Selected extract =
- - - -

Soundtrack album by Angelo Badalamenti
- Released: August 7, 1992
- Recorded: Excalibur Sound (New York City), Capitol Recording (Hollywood, California), Fantasy Studios (Berkeley, California)
- Length: 56:10
- Label: Warner Bros
- Producer: Angelo Badalamenti; David Lynch;

Angelo Badalamenti chronology
| Soundtrack from Twin Peaks (1990) | Twin Peaks: Fire Walk With Me (1992) | The City of Lost Children (1995) |

= Twin Peaks: Fire Walk with Me (soundtrack) =

The soundtrack for the film Twin Peaks: Fire Walk with Me was composed by Angelo Badalamenti and released on August 7, 1992, by Warner Bros. Records.

Professional ratings
Review scores
| Source | Rating |
| AllMusic | Star |
| Pitchfork Media | 8.4/10 |
| Q | Star |
| Calgary Herald | B+ |

== Overview ==
The soundtrack includes music by Badalamenti, who had composed and conducted the music on the television series and its original soundtrack. In addition to his instrumental compositions, Fire Walk with Mes soundtrack features vocal accompaniment to Badalamenti's songs by Jimmy Scott and Julee Cruise.

- - - -

Dataset excerpt =
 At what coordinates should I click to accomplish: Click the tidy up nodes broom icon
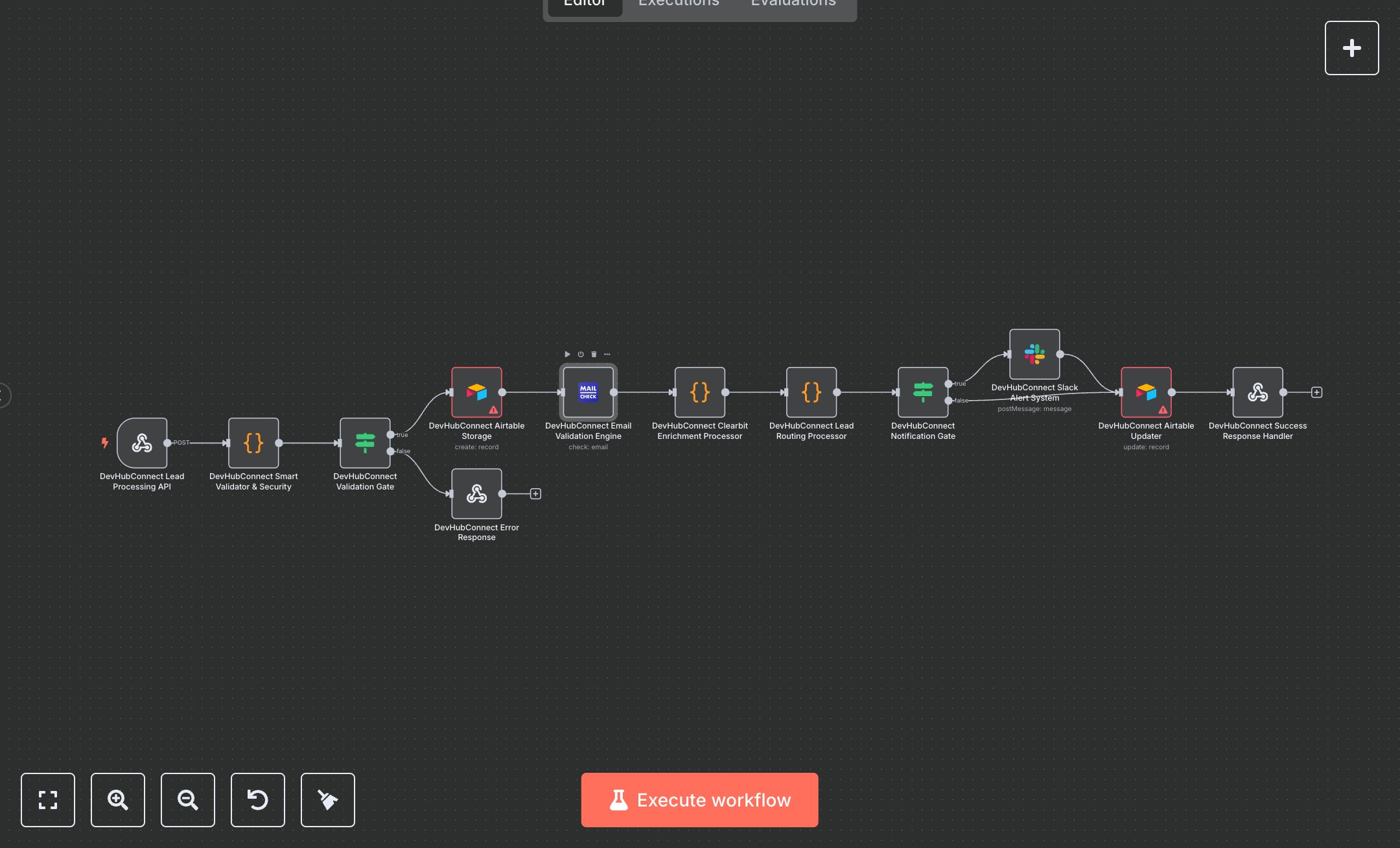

- - - -

Task A = From the soundtrack article, put this sentence into Spanish: "The soundtrack for the film Twin Peaks: Fire Walk with Me was composed by Angelo Badalamenti and released on August 7, 1992, by Warner Bros. Records."
Task B = Reproduce the soundtrack article word for word from "Angelo Badalamenti chronology" to "Warner Bros. Records.".

Final answer A = La banda sonora de la película Twin Peaks: Fire Walk with Me fue compuesta por Angelo Badalamenti y publicada el 7 de agosto de 1992 por Warner Bros. Records.

Final answer B =
Angelo Badalamenti chronology
| Soundtrack from Twin Peaks (1990) | Twin Peaks: Fire Walk With Me (1992) | The City of Lost Children (1995) |

= Twin Peaks: Fire Walk with Me (soundtrack) =

The soundtrack for the film Twin Peaks: Fire Walk with Me was composed by Angelo Badalamenti and released on August 7, 1992, by Warner Bros. Records.